Taking Game To The Voters A Tricky Task

There are several different premises for the building of a new baseball stadium here, but for the moment let’s consider the mythical one:

If you de-roof it, they will come.

Now, myths are cool if they’re not outright fiction - and sometimes even if they are - and we know of no stadium in America that sucks the thrill out of the baseball experience like the Kingdome. The saddest - definitely not the wisest - souls you’ll ever see are the batting-practice hardcores lined up at Gate B at 4 o’clock, willingly surrendering 3 extra hours of Seattle’s spectacular sunshine for the privilege of having Jay Buhner swat 60 mph grapefruits into the their laps.

So let’s get this straight: On Sept. 19, the voters of King County will be asked to approve a 10th-of-a-percent sales-tax hike to fund a new ballyard … with another roof?

One a scale of 1 to 10, well, let’s position it in Mariners annals somewhere between the Kevin Mitchell trade and hiring Maury Wills to manage.

Yes, they’ll be able to crank the new roof open and shut it like a patio umbrella, and 95 percent of the time, Mariners Park at Can’t Win Yards - relax, it’s just a working title - would be an open-air stadium. So why a roof?

Why a roof when it’s the single most depressing feature of the building baseball wants to abandon?

And especially why a roof when it’s probably, what, a $70 million line item in the $245 million blueprint?

Does somebody perhaps want to torpedo this project and send the Mariners sailing off to northern Virginia or wherever billionaire buyers can be found?

Sorry. That’s conspiracy talk. Don’t want to get lumped in with the goverment-is-controlling-the-weather crowd.

Which, of course, is what we’re talking about - controlling the weather. One of the local papers runs a daily feature charting how often this season a retractable roof stadium would have had to have been, uh, unretracted to combat the elements, and the number they’ve come up with is five - though that doesn’t necessarily translate to five rainouts.

But how necessary can a roof be in Seattle when they’re getting along just fine without one in Denver - where men are men and precipitation is an industry measured by the foot?

Perhaps the roof will be lopped off the wish list in a push for votes a few weeks before the election. Perhaps it will coincide with a Mariners win streak of eight or nine games. Perhaps the M’s will someday try something other than left field by committee.

Fact is, the public facilities district concept that has given Spokane its new palace is getting a reception so cool that you’d need more than a retractable roof to keep the joint warm.

It hardly seems to matter that the yearly cost to the average taxpayer would amount to roughly $9 - a night of ramen for dinner instead of Domino’s. It matters a lot that only King County residents are being dinged for this bauble, when season-ticket holders come from Tacoma and Everett and Bremerton, too.

Indeed, if a method could be found to let the pro-stadium spenders from outside the county pay the tab for the nay voters within, you could be haggling over land and breaking ground already.

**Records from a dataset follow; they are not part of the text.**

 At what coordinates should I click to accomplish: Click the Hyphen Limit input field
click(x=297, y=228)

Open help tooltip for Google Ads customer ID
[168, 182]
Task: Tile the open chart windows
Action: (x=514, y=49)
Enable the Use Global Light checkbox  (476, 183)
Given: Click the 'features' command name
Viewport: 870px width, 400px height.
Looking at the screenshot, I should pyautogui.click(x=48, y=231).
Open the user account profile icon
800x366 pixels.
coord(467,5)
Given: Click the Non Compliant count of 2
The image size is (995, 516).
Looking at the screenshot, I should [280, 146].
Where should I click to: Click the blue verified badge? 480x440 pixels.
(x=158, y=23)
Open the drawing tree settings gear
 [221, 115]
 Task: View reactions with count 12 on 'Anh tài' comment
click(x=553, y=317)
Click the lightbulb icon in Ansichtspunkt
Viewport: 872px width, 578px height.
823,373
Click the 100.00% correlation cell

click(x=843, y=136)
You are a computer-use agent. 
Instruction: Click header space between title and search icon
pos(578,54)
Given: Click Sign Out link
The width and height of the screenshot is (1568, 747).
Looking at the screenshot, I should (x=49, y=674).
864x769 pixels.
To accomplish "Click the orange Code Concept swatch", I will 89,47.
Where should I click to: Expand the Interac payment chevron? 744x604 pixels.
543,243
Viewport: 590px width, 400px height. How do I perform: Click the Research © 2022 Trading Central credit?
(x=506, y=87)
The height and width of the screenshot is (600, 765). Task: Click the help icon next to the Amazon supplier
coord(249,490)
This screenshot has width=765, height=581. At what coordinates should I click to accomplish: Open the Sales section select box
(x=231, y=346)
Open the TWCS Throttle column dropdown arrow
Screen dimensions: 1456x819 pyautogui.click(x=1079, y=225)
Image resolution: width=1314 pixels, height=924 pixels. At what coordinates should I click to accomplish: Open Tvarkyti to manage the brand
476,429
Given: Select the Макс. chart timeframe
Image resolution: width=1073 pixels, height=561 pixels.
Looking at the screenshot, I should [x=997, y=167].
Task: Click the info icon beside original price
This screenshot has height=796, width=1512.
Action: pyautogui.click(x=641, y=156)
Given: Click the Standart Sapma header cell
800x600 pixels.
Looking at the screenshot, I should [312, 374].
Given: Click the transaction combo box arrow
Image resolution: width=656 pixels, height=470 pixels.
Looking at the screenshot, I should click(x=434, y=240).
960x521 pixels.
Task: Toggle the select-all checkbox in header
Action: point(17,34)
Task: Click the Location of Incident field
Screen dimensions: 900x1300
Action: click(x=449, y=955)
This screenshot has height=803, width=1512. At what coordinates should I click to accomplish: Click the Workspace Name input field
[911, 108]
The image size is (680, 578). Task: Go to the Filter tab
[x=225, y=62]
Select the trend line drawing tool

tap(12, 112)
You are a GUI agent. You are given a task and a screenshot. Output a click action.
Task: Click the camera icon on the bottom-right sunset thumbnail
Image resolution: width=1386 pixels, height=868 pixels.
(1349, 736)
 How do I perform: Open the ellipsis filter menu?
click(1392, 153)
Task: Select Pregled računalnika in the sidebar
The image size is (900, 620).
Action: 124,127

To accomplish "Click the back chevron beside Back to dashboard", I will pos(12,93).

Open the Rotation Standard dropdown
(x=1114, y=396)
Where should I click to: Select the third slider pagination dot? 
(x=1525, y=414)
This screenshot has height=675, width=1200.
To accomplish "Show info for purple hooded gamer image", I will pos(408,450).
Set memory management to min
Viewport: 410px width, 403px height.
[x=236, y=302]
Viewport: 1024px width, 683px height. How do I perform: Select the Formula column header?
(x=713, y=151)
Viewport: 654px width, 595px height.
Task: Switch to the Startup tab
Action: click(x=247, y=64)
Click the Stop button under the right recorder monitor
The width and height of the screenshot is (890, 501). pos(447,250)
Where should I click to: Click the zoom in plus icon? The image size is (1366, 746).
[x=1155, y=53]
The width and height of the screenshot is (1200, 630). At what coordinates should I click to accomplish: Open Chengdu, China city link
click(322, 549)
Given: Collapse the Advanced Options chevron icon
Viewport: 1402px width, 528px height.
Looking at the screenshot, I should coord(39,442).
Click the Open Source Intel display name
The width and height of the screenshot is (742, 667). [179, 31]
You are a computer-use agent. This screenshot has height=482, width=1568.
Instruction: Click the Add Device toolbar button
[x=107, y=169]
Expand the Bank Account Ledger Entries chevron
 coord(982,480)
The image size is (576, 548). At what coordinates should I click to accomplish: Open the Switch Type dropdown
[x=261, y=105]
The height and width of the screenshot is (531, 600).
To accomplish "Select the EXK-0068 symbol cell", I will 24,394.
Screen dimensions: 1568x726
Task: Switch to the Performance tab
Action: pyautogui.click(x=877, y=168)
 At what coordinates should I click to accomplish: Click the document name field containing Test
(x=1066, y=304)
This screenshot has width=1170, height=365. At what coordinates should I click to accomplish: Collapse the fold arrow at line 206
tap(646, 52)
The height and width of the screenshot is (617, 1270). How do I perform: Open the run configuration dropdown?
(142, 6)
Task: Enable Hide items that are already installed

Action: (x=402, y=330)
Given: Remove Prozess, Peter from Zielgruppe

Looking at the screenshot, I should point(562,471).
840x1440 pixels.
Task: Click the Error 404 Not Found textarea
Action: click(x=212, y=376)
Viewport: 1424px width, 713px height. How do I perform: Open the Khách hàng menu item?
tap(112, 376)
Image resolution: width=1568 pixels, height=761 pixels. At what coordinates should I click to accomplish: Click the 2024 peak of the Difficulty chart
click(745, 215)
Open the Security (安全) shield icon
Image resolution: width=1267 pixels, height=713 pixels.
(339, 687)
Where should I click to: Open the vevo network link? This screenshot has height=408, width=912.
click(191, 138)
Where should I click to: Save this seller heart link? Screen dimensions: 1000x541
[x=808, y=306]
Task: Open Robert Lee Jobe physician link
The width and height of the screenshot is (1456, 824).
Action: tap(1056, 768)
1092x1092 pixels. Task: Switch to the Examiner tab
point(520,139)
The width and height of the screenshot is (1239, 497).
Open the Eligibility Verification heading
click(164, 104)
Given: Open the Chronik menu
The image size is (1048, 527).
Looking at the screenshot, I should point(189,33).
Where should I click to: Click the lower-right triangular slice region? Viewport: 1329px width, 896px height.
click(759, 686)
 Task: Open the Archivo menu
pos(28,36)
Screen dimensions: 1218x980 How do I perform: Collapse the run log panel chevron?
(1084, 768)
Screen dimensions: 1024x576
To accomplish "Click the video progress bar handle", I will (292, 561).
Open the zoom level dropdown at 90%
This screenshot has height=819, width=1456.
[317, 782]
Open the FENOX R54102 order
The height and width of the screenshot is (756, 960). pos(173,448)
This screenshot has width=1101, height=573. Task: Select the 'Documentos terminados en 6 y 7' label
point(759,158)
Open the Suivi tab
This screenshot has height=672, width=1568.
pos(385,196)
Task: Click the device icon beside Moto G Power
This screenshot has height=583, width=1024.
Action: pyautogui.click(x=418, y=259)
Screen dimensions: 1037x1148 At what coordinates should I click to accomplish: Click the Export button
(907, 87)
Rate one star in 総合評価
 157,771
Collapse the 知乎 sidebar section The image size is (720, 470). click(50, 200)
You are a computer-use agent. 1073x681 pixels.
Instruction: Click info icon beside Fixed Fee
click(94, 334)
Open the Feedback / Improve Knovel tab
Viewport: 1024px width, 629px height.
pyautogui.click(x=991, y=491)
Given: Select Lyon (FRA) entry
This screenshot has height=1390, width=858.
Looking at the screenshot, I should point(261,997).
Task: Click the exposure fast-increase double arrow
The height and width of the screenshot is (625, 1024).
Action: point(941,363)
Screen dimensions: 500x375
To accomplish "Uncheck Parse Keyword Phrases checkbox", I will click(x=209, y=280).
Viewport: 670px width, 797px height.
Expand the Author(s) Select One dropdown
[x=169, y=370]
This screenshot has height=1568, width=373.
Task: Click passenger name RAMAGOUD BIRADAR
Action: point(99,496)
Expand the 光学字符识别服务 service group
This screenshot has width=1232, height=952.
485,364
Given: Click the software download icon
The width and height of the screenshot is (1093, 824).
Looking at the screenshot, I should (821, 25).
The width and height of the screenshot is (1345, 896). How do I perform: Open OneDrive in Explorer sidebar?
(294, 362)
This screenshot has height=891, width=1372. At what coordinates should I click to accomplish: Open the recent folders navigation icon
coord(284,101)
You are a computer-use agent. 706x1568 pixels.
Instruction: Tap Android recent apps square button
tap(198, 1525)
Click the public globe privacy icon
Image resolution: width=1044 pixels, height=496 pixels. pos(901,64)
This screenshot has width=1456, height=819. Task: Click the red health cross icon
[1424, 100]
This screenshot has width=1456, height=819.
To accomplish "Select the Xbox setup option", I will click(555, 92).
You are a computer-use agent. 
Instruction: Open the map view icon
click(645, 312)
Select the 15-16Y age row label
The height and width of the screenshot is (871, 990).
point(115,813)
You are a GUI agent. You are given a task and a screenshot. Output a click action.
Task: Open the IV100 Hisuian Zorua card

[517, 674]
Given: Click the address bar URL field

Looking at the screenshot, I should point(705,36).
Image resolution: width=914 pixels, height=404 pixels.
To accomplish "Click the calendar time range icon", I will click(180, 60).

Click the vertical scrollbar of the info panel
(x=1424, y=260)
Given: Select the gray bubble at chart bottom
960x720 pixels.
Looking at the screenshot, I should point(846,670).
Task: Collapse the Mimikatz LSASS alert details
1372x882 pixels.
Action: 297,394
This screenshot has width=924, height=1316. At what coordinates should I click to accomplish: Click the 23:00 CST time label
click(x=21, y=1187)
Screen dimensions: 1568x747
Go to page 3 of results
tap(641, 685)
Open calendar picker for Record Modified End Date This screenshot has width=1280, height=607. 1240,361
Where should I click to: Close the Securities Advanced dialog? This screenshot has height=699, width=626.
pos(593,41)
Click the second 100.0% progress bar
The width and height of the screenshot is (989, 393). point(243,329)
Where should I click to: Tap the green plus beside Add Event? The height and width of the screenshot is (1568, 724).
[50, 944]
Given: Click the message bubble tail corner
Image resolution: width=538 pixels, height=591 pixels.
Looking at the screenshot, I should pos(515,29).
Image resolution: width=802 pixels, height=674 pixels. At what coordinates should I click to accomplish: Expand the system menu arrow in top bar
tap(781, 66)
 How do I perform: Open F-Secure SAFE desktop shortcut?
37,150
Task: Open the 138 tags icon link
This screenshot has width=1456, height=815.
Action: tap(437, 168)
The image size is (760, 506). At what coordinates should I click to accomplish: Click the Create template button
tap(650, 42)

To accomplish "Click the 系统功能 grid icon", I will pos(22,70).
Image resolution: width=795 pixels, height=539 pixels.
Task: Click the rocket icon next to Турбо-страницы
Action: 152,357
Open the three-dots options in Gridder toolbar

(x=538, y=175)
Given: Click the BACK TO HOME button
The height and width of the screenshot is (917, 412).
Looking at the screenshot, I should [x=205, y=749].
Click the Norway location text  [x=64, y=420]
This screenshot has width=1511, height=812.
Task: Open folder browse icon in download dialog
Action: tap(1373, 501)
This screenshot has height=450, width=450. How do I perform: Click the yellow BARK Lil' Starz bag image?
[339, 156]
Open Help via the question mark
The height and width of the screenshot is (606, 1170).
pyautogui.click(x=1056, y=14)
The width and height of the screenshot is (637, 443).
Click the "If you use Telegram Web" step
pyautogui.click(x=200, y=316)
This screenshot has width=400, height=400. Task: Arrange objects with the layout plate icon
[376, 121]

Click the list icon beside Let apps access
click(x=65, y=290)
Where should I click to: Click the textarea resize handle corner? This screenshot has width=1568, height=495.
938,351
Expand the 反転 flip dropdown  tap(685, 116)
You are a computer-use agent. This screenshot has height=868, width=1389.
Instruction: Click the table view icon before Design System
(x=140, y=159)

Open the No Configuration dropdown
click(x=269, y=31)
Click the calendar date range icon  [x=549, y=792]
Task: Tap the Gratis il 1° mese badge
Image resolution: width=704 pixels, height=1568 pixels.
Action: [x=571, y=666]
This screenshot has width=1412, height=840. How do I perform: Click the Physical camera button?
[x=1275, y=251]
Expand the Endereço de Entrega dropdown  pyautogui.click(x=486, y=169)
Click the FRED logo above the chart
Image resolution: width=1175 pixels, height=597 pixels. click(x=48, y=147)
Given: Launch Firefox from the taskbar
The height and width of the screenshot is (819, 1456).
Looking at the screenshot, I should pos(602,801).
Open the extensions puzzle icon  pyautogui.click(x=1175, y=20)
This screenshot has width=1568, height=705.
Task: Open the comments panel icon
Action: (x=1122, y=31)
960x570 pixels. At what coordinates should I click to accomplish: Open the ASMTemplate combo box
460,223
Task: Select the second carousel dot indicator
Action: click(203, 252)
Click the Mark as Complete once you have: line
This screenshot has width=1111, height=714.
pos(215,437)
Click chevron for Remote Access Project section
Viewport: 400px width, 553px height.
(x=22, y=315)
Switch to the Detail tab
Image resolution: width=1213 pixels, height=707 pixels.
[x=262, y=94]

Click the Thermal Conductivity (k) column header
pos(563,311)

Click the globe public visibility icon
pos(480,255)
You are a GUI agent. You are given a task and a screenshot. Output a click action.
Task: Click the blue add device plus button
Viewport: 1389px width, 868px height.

But mostly it matters that this is hardly the time to be panhandling the public on behalf of baseball, even if Mariners management - after some wrangling - is standing up as the most cooperative partner in a public facility in the sport’s history.

There is enough no-new-taxes momentum to defeat the proposal in the best of times - indeed, that’s why the politicians have handed the risk of losing the last baseball franchise the city will ever see off to the electorate, so that it can’t come back to bite them in future Novembers. This may be the epitome of spinelessness, but you asked for it.

It is just as unfortunate that the players and owners of the game have revealed themselves to be every bit as greedy and blind as the politicians are weak in the knees. But worst of all, baseball’s Bickersons haven’t settled anything yet.

There are bound to be a few voters who go to the polls remembering Mariners president John Ellis warning a year ago that baseball couldn’t survive in Seattle without a salary cap and revenue sharing - neither of which has come to pass.

You suppose they’ll buy the proposition that a new stadium will make it all better?

Sorry. Especially not if it’s an open-and-shut case.